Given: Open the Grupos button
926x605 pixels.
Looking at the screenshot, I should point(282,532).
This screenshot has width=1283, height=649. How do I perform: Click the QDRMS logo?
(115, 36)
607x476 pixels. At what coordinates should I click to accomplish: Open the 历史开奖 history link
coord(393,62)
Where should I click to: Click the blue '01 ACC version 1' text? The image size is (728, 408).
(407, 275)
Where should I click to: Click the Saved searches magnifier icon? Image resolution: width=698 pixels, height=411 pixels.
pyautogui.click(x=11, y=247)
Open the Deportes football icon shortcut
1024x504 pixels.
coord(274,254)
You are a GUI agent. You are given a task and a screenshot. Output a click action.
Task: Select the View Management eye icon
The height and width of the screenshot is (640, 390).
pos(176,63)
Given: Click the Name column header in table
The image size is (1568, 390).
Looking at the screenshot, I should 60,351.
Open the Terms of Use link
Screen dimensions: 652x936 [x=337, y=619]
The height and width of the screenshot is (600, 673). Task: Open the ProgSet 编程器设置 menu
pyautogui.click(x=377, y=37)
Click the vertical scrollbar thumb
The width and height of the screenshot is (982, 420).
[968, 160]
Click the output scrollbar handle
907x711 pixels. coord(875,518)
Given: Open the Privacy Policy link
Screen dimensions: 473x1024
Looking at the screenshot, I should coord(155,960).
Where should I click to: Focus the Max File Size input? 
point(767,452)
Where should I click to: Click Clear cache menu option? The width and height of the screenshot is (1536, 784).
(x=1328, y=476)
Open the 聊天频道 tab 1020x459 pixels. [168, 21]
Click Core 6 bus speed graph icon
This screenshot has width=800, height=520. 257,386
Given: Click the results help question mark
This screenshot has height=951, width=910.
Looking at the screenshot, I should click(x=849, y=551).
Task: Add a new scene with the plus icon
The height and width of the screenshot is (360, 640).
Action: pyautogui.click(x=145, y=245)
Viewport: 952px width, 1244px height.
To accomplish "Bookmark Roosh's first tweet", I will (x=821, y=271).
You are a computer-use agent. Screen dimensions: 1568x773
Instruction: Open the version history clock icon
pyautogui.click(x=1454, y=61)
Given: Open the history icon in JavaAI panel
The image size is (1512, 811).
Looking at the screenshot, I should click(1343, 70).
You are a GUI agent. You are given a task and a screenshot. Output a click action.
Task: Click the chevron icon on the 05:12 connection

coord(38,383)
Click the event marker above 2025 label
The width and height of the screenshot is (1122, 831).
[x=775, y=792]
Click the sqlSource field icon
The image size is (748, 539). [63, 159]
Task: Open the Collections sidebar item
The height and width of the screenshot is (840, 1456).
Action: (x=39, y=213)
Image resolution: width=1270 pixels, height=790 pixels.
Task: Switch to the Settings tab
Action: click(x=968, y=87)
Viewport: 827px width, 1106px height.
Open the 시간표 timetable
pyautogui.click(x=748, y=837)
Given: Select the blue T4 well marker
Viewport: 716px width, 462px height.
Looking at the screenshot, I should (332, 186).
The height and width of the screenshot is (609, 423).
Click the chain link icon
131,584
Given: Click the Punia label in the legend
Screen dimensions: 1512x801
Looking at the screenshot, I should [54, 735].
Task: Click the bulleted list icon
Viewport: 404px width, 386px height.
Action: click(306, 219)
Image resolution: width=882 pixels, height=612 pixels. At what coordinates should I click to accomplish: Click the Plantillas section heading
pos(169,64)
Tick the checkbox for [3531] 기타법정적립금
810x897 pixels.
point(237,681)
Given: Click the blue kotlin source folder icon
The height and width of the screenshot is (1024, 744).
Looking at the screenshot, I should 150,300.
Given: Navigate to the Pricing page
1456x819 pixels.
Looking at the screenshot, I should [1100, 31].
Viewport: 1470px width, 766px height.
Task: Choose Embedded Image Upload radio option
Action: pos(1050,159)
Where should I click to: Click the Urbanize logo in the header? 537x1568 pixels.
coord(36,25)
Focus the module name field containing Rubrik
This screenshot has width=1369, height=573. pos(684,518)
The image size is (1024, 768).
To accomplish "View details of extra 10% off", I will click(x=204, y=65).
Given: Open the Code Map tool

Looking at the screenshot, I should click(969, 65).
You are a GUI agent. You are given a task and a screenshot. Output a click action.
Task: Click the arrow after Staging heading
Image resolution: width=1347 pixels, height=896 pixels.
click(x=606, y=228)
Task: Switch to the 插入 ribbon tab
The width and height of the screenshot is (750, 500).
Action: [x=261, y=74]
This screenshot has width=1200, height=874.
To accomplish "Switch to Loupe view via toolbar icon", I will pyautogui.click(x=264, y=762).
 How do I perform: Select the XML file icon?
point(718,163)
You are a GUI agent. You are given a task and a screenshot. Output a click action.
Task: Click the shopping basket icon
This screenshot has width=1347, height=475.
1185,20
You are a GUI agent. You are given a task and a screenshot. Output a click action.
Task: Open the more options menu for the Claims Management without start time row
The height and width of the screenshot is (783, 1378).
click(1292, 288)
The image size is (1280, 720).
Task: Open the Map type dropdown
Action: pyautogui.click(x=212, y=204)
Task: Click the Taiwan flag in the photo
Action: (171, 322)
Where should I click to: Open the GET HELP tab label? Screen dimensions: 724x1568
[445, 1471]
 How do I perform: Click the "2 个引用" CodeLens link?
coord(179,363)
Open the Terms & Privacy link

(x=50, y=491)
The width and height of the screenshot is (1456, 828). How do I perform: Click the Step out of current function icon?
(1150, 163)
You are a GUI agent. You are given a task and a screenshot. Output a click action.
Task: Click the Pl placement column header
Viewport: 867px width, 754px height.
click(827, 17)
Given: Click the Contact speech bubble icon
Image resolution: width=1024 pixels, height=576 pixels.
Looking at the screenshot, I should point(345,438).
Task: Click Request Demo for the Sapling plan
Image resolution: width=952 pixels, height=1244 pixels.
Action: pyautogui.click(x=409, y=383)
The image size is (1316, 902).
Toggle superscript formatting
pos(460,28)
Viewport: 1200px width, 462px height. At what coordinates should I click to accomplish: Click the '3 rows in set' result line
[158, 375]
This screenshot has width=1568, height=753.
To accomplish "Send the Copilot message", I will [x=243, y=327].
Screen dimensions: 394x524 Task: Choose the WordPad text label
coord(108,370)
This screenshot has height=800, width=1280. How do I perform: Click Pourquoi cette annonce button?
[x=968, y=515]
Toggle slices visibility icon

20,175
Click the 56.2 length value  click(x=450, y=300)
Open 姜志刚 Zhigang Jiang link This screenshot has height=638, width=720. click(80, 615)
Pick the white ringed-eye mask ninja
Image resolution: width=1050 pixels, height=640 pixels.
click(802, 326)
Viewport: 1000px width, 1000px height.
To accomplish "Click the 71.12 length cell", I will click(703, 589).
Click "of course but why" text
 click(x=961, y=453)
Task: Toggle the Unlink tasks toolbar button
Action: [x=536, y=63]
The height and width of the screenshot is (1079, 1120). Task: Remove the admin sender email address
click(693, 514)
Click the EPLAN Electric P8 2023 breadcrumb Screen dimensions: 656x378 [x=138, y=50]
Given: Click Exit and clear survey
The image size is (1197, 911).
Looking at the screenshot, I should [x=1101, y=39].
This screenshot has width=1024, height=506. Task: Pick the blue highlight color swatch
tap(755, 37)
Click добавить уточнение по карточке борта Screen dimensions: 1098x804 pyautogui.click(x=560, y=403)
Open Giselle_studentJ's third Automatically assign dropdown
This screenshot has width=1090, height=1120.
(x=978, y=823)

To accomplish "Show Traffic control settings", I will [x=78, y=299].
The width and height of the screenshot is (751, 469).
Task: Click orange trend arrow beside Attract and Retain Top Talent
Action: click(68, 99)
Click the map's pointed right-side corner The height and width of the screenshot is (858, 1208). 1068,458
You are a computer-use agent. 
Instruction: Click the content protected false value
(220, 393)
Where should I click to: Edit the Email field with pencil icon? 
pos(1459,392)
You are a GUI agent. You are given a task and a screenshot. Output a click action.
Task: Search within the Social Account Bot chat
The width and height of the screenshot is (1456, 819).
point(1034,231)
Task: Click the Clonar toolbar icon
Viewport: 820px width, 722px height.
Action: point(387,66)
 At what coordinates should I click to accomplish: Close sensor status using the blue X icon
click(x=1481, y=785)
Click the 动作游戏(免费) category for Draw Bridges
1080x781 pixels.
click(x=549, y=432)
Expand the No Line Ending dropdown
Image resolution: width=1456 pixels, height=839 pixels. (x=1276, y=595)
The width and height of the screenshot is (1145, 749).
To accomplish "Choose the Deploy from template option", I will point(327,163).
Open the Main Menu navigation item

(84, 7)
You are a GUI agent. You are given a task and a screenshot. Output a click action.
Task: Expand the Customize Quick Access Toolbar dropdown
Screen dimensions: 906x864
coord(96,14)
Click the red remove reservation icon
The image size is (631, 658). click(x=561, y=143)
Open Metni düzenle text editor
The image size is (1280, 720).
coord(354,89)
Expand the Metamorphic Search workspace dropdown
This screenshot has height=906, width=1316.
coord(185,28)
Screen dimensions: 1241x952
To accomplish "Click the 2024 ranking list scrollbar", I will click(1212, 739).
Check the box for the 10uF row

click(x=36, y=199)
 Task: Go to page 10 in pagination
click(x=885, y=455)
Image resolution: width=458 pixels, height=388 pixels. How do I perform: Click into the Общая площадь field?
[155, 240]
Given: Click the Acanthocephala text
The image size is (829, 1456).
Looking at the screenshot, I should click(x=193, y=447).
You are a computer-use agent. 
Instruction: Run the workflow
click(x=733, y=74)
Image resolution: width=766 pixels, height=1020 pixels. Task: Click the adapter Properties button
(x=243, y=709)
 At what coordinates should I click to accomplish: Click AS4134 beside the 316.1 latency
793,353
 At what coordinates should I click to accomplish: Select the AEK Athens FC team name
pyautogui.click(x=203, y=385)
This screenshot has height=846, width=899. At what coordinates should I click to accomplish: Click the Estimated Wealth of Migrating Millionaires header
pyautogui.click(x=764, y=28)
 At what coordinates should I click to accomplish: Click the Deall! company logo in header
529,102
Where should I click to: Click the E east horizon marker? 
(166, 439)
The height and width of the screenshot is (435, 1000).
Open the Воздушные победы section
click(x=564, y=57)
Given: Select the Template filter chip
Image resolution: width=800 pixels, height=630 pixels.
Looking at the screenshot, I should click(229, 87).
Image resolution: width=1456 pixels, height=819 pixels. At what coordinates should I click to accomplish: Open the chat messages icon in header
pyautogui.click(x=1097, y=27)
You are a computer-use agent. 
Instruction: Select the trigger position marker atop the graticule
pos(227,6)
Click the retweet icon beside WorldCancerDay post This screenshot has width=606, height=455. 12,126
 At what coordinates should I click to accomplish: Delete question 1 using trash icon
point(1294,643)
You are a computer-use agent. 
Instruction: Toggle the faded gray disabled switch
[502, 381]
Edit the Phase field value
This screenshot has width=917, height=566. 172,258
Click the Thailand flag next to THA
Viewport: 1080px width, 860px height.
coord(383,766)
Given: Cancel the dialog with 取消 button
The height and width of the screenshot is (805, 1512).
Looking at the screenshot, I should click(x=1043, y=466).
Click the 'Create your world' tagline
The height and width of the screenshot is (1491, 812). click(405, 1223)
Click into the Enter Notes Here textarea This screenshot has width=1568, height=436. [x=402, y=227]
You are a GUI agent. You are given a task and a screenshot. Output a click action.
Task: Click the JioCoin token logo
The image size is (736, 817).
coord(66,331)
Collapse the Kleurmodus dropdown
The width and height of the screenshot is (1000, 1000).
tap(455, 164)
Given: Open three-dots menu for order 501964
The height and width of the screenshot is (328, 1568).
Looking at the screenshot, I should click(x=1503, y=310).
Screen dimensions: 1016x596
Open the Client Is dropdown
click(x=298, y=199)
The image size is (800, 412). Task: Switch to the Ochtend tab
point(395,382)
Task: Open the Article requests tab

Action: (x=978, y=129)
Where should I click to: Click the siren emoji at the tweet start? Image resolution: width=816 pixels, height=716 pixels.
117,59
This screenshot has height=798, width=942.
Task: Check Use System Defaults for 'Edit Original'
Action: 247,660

===

▸ **Task**
How many lines in the listing above contain the word "column"? Reply with the number only.

▸ **Finished exercise**
2